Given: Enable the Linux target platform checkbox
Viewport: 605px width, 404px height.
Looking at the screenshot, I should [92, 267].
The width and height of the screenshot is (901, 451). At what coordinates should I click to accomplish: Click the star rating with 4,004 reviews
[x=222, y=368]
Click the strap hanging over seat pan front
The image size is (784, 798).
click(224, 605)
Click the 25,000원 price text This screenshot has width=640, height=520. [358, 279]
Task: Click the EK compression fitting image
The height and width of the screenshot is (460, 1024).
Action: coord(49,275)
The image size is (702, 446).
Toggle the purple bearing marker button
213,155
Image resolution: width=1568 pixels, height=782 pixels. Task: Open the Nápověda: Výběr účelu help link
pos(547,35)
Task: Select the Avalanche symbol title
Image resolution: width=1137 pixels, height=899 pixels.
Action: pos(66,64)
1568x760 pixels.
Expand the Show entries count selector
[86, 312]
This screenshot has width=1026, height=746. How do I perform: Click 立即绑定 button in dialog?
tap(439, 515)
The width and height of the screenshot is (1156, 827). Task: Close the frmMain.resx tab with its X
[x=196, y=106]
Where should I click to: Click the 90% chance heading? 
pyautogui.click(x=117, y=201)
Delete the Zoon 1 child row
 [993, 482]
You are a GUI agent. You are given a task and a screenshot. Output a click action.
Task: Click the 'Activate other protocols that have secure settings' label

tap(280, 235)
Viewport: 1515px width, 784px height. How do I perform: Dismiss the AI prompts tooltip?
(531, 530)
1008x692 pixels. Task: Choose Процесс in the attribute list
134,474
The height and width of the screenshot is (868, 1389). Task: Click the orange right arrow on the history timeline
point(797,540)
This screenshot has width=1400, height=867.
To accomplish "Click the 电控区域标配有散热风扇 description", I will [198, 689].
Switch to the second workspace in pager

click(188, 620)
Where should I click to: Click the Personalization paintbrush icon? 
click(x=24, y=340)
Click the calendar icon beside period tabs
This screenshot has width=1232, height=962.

------------

Go through the listing and write out each line exactly.

Given: Enable the Linux target platform checkbox
Viewport: 605px width, 404px height.
Looking at the screenshot, I should [92, 267].
The width and height of the screenshot is (901, 451). At what coordinates should I click to accomplish: Click the star rating with 4,004 reviews
[x=222, y=368]
Click the strap hanging over seat pan front
The image size is (784, 798).
click(224, 605)
Click the 25,000원 price text This screenshot has width=640, height=520. [358, 279]
Task: Click the EK compression fitting image
The height and width of the screenshot is (460, 1024).
Action: coord(49,275)
The image size is (702, 446).
Toggle the purple bearing marker button
213,155
Image resolution: width=1568 pixels, height=782 pixels. Task: Open the Nápověda: Výběr účelu help link
pos(547,35)
Task: Select the Avalanche symbol title
Image resolution: width=1137 pixels, height=899 pixels.
Action: pos(66,64)
1568x760 pixels.
Expand the Show entries count selector
[86, 312]
This screenshot has width=1026, height=746. How do I perform: Click 立即绑定 button in dialog?
tap(439, 515)
The width and height of the screenshot is (1156, 827). Task: Close the frmMain.resx tab with its X
[x=196, y=106]
Where should I click to: Click the 90% chance heading? 
pyautogui.click(x=117, y=201)
Delete the Zoon 1 child row
 [993, 482]
You are a GUI agent. You are given a task and a screenshot. Output a click action.
Task: Click the 'Activate other protocols that have secure settings' label

tap(280, 235)
Viewport: 1515px width, 784px height. How do I perform: Dismiss the AI prompts tooltip?
(531, 530)
1008x692 pixels. Task: Choose Процесс in the attribute list
134,474
The height and width of the screenshot is (868, 1389). Task: Click the orange right arrow on the history timeline
point(797,540)
This screenshot has width=1400, height=867.
To accomplish "Click the 电控区域标配有散热风扇 description", I will [198, 689].
Switch to the second workspace in pager

click(188, 620)
Where should I click to: Click the Personalization paintbrush icon? 
click(x=24, y=340)
Click the calendar icon beside period tabs
This screenshot has width=1232, height=962.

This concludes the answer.